HIS SCARES SPUR SUITOR, AS TO UNDO ROCOCO BRAS.

HA! THOU TRAGEDY INGRATE, DWELL ON, SUPERB OLD STAG IN GLOOM =
HATH OUTRAGE, DYING, RATED WELL? ON SUPER-BOLD STAGING LOOM!

In the same spirit: 1! 10! 22! 1! = 11! 0! 2! 21!

Gold Into Lead

Concerned that the men of 1768 no longer read the Bible, Edward Harwood decided to translate the New Testament into modern language. The result has been called “turgid,” “absurd,” “ridiculous,” and “one of the most discussed and insulted” Bibles of the 18th century. Samples of his work:

Before: “So then because thou art lukewarm, and neither cold nor hot, I will spue thee out of my mouth.”

After: “Since therefore you are now in a state of lukewarmness, a disagreeable medium between the two extremes, I will in no long time eject you from my heart with fastidious contempt.”

Before: “Give us this day our daily bread.”

After: “As thou hast hitherto most mercifully supplied our wants, deny us not the necessaries and conveniences of life, while thou art pleased to continue us in it.”

Before: “We shall not all die, but we shall all be changed.”

After: “We shall not all pay the common debt of nature, but we shall by a soft transition be changed from mortality to immortality.”

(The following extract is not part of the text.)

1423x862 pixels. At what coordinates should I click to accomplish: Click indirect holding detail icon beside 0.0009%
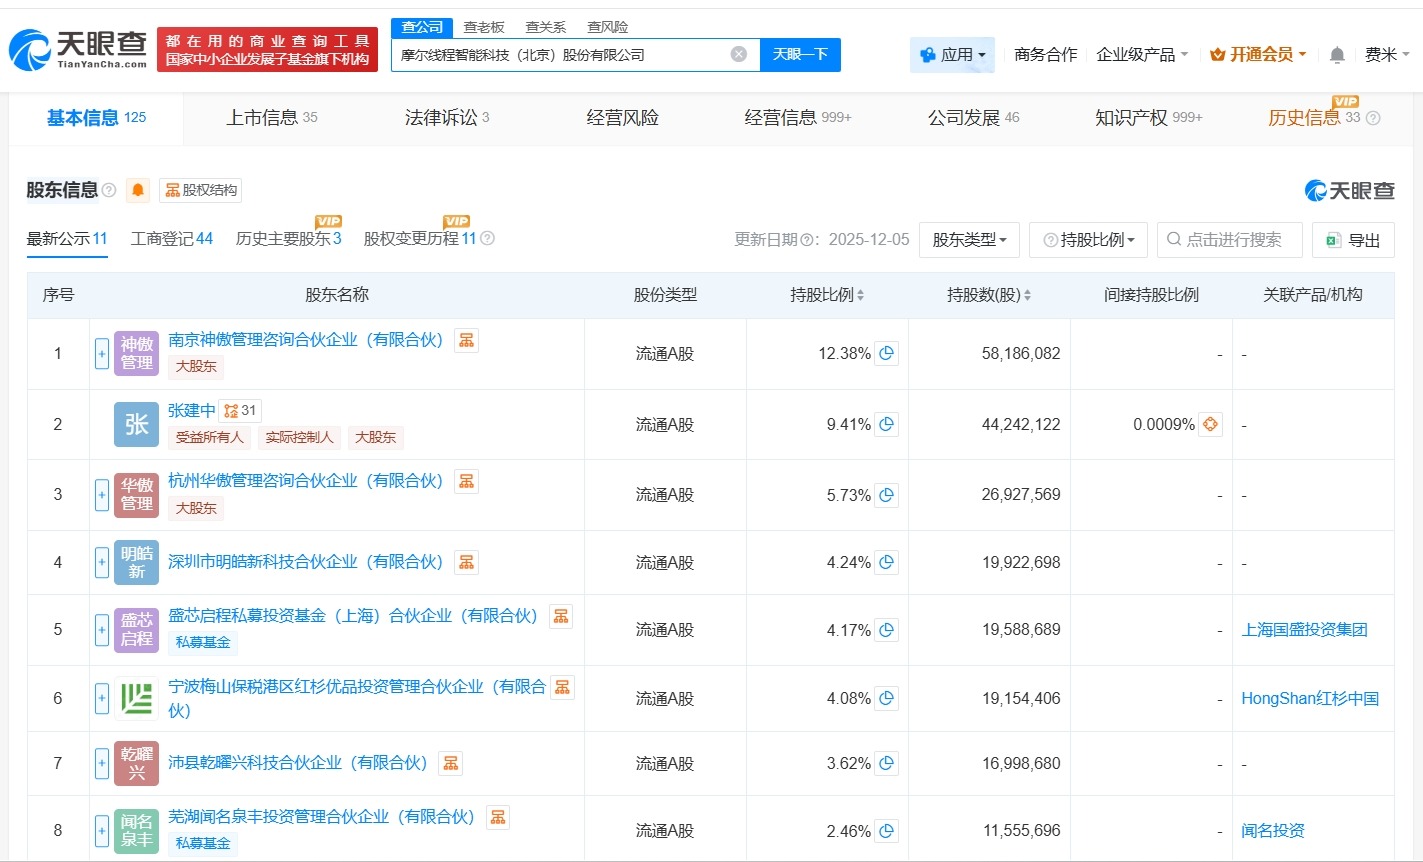tap(1209, 424)
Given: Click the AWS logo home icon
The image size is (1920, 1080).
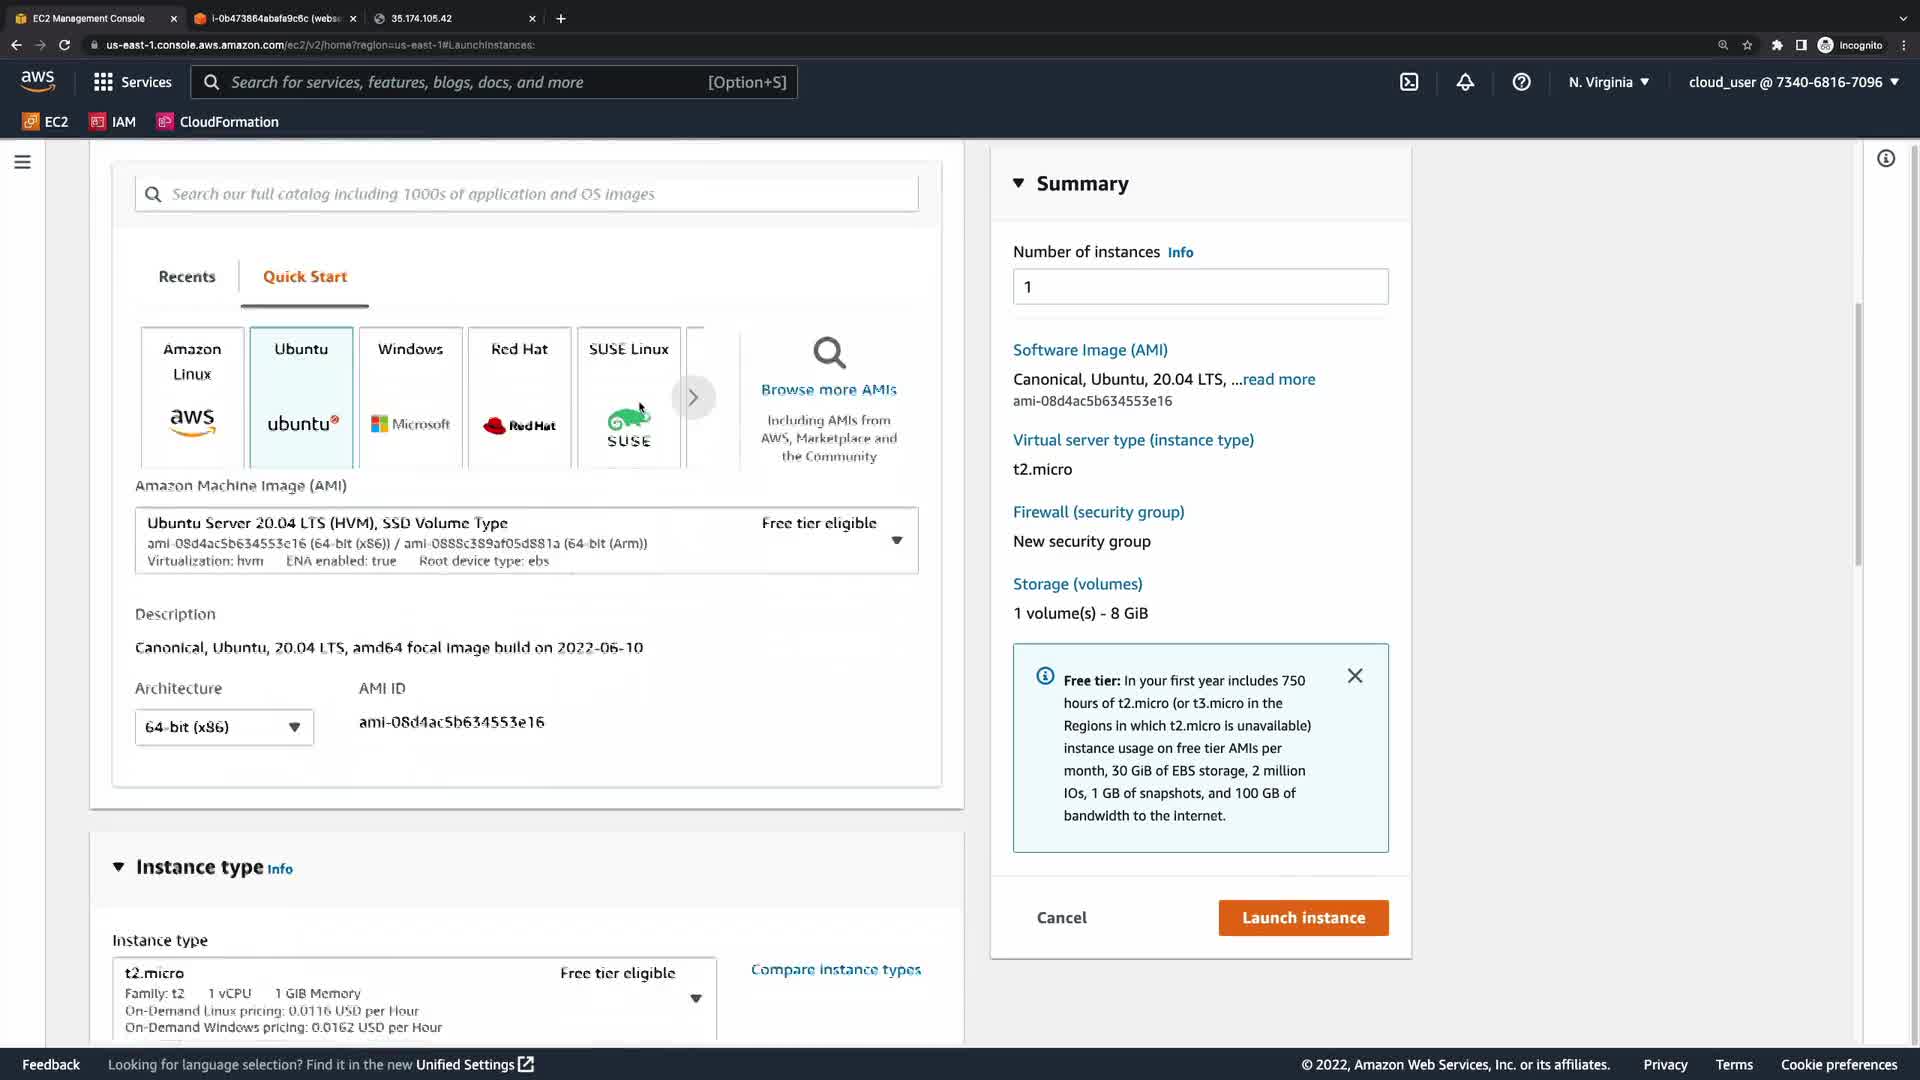Looking at the screenshot, I should coord(38,82).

And here’s the Lord’s Prayer:

O thou great governor and parent of universal nature (God) who manifestest thy glory to the blessed inhabitants of heaven–may all thy rational creatures in all the parts of thy boundless dominion be happy in the knowledge of thy existence and providence, and celebrate thy perfections in a manner most worthy of thy nature and perfective of their own! May the glory of thy moral development be advanced and the great laws of it be more generally obeyed. May the inhabitants of this world pay as cheerful a submission and as constant an obedience to Thy will, as the happy spirits do in the regions of immortality.

Harwood said his translation “left the most exacting velleity without ground for quiritation.”

Do-Gooders

In 1978, as part of an initiative to adopt gender-neutral language, the city council of Woonsocket, R.I., dubbed its manholes “personholes.”

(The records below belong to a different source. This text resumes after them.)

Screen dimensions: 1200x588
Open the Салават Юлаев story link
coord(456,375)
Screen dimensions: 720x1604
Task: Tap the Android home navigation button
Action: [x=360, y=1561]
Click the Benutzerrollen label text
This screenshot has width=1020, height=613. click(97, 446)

After two weeks of nationwide derision, they changed their minds.

Time reported, “The council members voted to go back to manholes, indicating that it will be a long time before a person-person delivers Woonsocket’s mail.”

A Hidden Message

Print our alphabet on a series of dials, like a combination lock, and you can arrange them to spell I GOT UP TO FAINT:

I GOT UP TO FAINT lettershift

In a sense this sentence is latent in our alphabet; it’s an artifact of the customary order in which we list the letters.

Further hidden messages, for what they’re worth:

  • AH ME, I AM A SERBIAN BOY!
  • I AM A FRENCH VET; I RAP MY TIN BOX.
  • OH, MY LAX FUR PEW! AS IF SHE LET ME BY A CROATIAN DAM.

In Carl Sagan’s 1985 novel Contact, an astronomer discovers that if pi is expressed in base 11, a field of 1s and 0s appears 1020 digits from the decimal point. If carriage returns are inserted at certain intervals, this field produces the image of a circle — apparently the signature of a designer who devised our mathematics itself. But even in the book, no one knows what this means.